Comparison of Tacrolimus Concentrations Measured by the IMx Tacrolimus II vs the PRO-TRAC II FK506 ELISA Assays

Zhimin (Tim) Cao1, Mark W. Linder1,a, Anthony W. Jevans2, Glenda Brown1 and Roland Valdes Jr1

1 Department of Pathology and Laboratory Medicine, University of Louisville School of Medicine, Louisville, KY 40292;
2 Department of Pathology, Louisville Jewish Hospital, Louisville, KY 40202;
a author for correspondence: fax 502-852-1771, e-mail mwlind01@gwise.louisville.edu

Contemporary practice in the therapeutic monitoring of the immunosuppressant tacrolimus has required increasingly rapid and more sensitive assays. To this end, the two most commonly used immunoassay formats, IMx Tacrolimus II (Tacrolimus II) and PRO-TRAC IITM FK506 (ProTrac II) have undergone extensive revision, leading to changes in the measured drug concentration relative to the original assay format (1)(2)(3). Multiple studies have compared the original microparticle enzyme immunoassay (MEIA) and second-generation Tacrolimus II methods [e.g., Refs. (2)(3)], one report has compared the original MEIA and the second-generation ProTrac II method (1), and two preliminary reports have compared the ProTrac II method with the Tacrolimus II method (4)(5). In each of these reports, the ProTrac II method consistently yielded lower tacrolimus concentrations than the Tacrolimus II assay.

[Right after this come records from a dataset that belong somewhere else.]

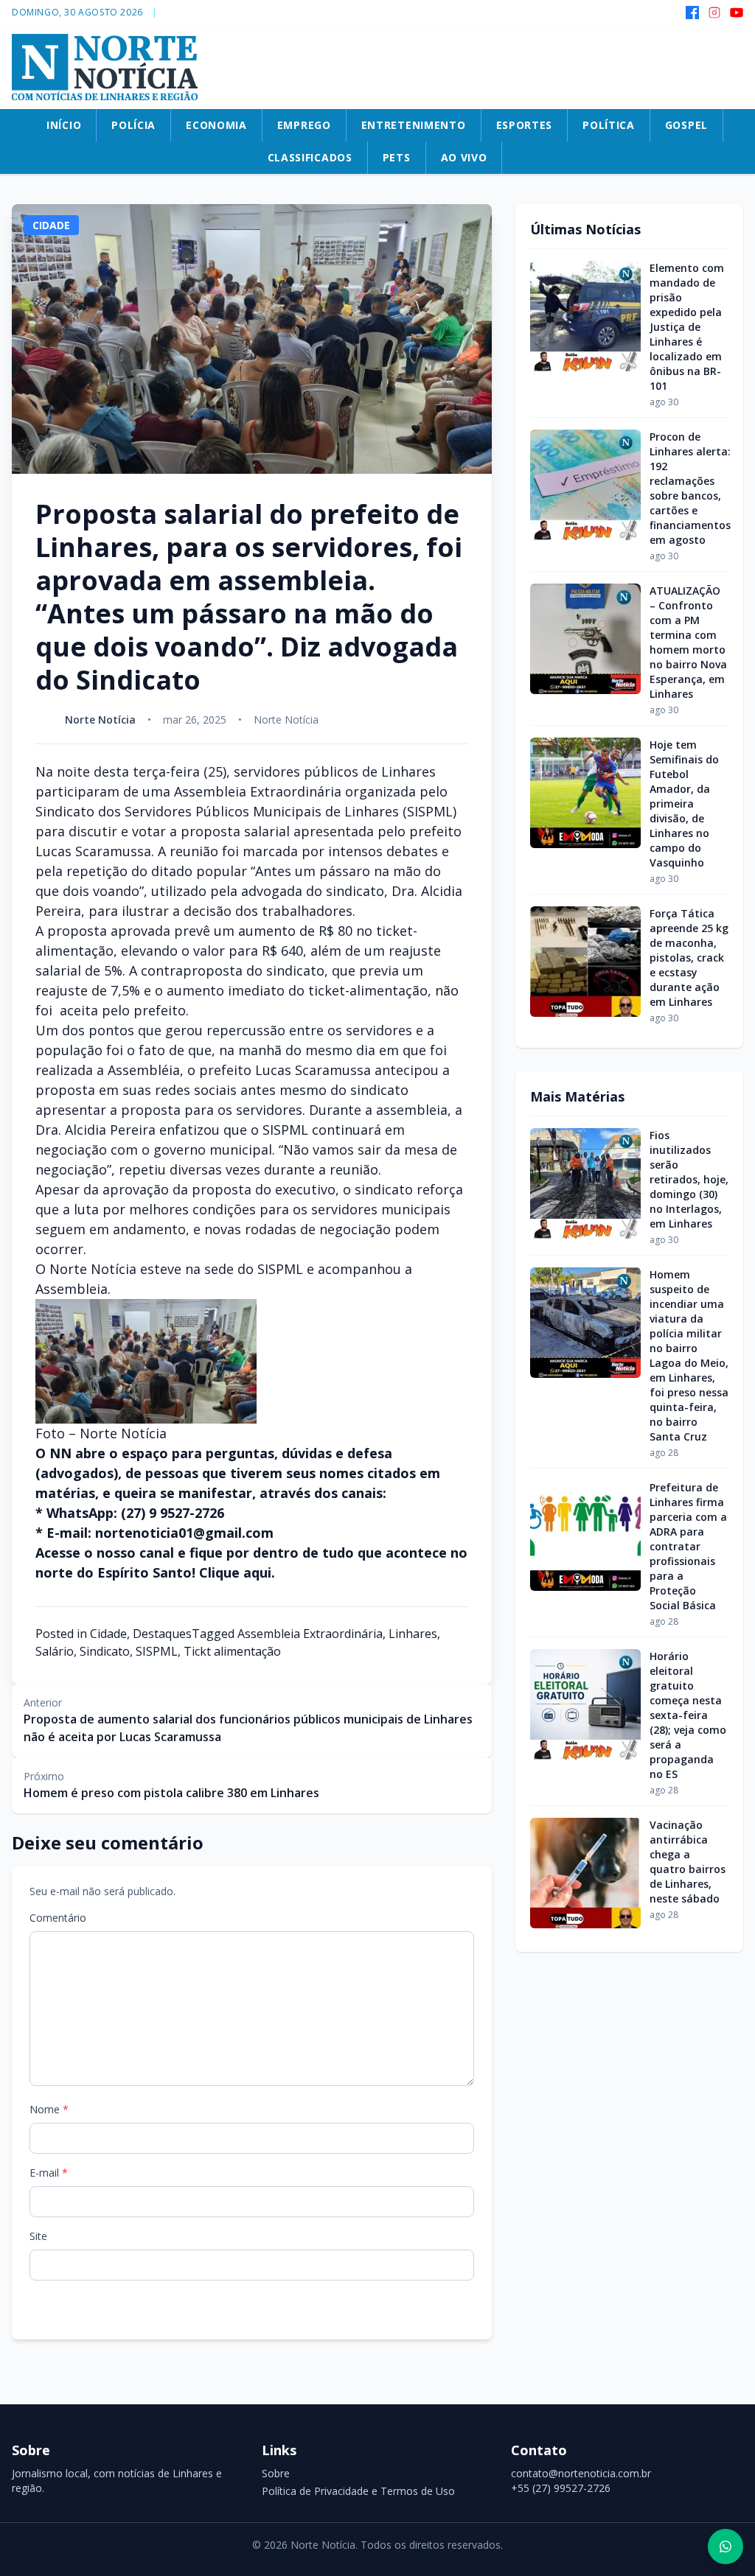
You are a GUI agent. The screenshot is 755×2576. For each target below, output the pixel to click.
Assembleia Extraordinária (310, 1633)
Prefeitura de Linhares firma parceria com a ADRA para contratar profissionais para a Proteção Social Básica (688, 1546)
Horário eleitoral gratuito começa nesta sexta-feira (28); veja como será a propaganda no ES (688, 1715)
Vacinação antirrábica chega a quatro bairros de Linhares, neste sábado (688, 1861)
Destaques (162, 1633)
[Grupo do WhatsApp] (725, 2546)
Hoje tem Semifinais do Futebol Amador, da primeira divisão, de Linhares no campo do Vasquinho (684, 803)
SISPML (157, 1651)
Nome (49, 2109)
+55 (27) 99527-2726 (560, 2488)
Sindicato (105, 1651)
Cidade (108, 1633)
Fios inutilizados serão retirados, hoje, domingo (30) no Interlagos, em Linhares (689, 1179)
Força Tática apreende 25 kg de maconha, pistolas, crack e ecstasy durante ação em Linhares (689, 957)
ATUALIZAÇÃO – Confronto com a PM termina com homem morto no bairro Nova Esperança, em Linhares (688, 642)
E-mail (48, 2173)
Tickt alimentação (232, 1651)
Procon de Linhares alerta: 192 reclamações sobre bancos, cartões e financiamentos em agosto (690, 488)
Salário (54, 1651)
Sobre (276, 2473)
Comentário (57, 1918)
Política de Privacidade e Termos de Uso (358, 2491)
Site (38, 2236)
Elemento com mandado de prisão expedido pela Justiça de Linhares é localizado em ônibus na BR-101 (687, 327)
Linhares (413, 1633)
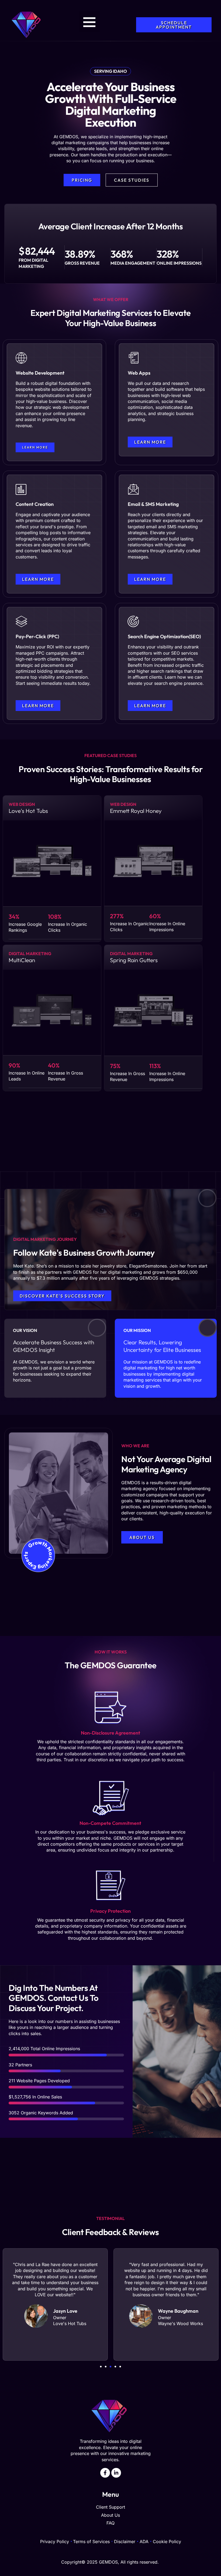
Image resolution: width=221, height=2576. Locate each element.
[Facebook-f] (105, 2473)
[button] (89, 21)
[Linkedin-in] (116, 2473)
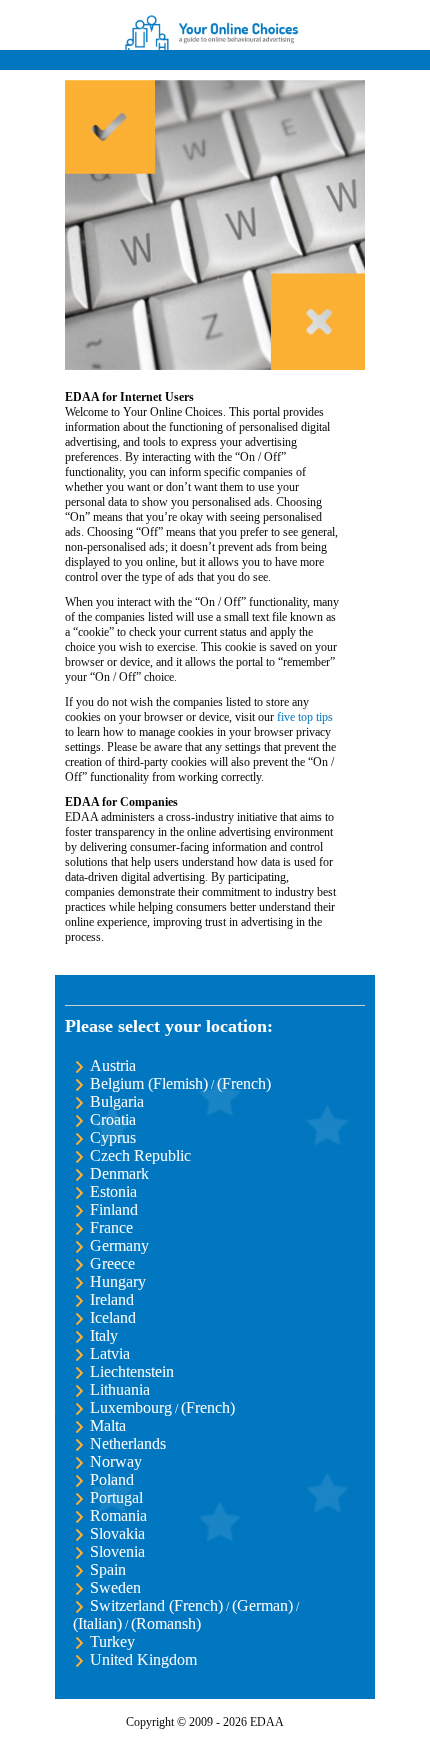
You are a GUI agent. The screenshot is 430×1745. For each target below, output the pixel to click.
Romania (118, 1515)
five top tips (305, 717)
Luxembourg (131, 1407)
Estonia (113, 1191)
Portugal (116, 1497)
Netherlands (128, 1443)
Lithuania (120, 1389)
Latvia (110, 1353)
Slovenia (117, 1551)
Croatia (113, 1119)
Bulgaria (117, 1101)
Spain (108, 1569)
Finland (114, 1209)
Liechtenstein (132, 1371)
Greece (112, 1263)
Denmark (119, 1173)
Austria (113, 1065)
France (111, 1227)
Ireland (112, 1299)
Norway (116, 1461)
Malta (108, 1425)
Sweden (115, 1587)
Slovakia (117, 1533)
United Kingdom (143, 1659)
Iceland (113, 1317)
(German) (262, 1605)
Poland (112, 1479)
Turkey (112, 1641)
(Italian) (97, 1623)
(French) (244, 1083)
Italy (104, 1335)
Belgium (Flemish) (149, 1083)
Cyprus (113, 1137)
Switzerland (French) (156, 1605)
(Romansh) (166, 1623)
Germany (119, 1245)
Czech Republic (140, 1155)
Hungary (118, 1281)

The aim of this study was to further characterize the correlation between the Tacrolimus II method and the ProTrac II ELISA.

Tacrolimus II controls were kindly provided by Abbott Laboratories (Abbott Park, IL). Pure tacrolimus powder was a courtesy of Fujisawa USA (Chicago, IL).

Tacrolimus stock solutions in whole blood at concentrations of 5.0, 10.0, and 20.0 µg/L were prepared from tacrolimus powder. Tacrolimus powder was initially dissolved in methanol, followed by sequential dilution with drug-free human whole blood. Tacrolimus assays were performed according to manufacturers instructions.

Correlation data were analyzed by Deming regression [Medsnap program (6)]. Differences between the two methods were analyzed by the methods of Bland and Altman (7)(8).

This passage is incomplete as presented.